Brains learn from experience. They take events from the past, link them together, and use them to predict the future. This is true for fruit flies, Drosophila melanogaster, as well as for humans. One of the main questions in the field of neuroscience is, how does this kind of associative learning happen?
Fruit fly larvae can learn to associate a certain smell with a sugar reward. When a group of larvae learn to associate a smell with sugar, most but not all of them will approach that smell in the future. This shows associative learning in action, but it raises a big question. Did the larvae that failed to approach the smell fail to learn, or did they just happen to make a mistake finding the smell? Given another chance, would exactly the same larvae approach the smell as the first time? In other words, did all the larvae learn a little, or did some larvae learn completely and others learn nothing?
To find out, Lesar et al. built a computer-controlled maze to test whether individual fruit fly larvae liked or avoided a smell. Whenever a larva reached the middle of the Y-shaped maze, it could choose to go down one of two remaining corridors. One corridor contained air and the other carbon dioxide, a gas they would naturally avoid. Lesar et al. taught each larva to like carbon dioxide by activating reward neurons in its brain while filling the maze with carbon dioxide gas. Studying each larva as it navigated the maze revealed that they learn in a single jump, a 'lightbulb moment'. When Lesar et al. activated the reward neurons, the larva either ‘got it’ and stopped avoiding carbon dioxide altogether, or it did not. In the second case, it behaved as if it had received no training at all.

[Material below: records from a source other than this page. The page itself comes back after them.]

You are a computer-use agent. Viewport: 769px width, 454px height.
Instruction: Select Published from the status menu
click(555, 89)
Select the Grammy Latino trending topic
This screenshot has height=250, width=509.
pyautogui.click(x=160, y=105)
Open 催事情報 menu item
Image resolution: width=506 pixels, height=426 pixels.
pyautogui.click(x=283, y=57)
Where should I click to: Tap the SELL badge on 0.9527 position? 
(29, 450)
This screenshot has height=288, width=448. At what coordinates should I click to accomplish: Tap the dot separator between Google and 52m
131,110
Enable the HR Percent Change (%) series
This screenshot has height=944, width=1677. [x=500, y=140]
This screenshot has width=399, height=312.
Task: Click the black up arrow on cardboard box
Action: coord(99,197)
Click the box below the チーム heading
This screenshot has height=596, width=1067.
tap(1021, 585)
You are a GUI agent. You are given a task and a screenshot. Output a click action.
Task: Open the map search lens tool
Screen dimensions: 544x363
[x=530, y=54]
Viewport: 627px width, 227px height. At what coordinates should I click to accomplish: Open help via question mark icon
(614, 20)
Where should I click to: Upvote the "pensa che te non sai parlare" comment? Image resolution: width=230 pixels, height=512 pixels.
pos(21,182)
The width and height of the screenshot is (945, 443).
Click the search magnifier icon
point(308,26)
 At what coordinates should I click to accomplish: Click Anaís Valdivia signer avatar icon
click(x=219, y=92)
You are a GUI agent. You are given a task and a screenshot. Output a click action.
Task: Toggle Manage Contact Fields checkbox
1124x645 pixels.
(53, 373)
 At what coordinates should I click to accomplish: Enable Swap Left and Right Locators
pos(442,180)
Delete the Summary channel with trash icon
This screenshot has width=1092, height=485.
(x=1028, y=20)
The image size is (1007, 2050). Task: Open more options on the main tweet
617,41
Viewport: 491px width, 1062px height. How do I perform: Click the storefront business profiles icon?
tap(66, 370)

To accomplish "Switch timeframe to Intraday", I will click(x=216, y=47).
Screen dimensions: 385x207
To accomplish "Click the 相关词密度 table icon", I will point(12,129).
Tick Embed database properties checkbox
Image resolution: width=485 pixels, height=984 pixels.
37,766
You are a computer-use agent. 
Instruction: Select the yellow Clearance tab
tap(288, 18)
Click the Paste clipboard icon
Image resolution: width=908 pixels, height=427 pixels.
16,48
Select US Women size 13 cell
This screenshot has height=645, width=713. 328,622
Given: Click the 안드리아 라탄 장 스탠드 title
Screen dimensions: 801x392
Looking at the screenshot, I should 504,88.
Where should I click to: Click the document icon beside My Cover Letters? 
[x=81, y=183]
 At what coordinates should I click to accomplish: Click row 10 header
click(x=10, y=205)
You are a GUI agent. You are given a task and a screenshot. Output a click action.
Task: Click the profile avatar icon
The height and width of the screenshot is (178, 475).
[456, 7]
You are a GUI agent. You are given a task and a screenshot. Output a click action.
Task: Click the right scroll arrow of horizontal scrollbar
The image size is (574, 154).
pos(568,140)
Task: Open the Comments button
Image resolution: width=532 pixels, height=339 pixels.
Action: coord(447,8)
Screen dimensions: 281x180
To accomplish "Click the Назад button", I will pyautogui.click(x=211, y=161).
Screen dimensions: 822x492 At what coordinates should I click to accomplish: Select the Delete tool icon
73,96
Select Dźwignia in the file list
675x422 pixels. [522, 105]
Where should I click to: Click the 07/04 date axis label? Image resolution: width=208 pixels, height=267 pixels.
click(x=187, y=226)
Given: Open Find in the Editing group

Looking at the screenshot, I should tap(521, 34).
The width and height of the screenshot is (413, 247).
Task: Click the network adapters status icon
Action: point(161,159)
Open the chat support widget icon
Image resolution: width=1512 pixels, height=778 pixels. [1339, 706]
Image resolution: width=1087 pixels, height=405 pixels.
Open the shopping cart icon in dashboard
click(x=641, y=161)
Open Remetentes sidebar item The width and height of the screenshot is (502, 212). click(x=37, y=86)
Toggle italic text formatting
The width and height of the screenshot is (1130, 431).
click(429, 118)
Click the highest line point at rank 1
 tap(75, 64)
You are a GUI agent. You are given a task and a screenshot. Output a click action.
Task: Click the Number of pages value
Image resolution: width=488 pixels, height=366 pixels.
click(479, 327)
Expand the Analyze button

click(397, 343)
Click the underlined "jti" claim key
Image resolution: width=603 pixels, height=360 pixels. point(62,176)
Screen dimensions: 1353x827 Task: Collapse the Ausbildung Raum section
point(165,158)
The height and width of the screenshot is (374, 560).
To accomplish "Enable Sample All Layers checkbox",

Classic and modern experiments on people suggest that humans might also learn in jumps, but research on our own brains is challenging. Fruit flies are an excellent model organism to study memory formation because they are easy to breed, and it is easy to manipulate their genetic code. Work in flies has already revealed many of the genes and cells responsible for learning and memory. But, to find the specific brain changes that explain learning, researchers need to know whether the animals they are examining have actually learned something. This new maze could help researchers to identify those individuals, making it easier to find out exactly how associative learning works.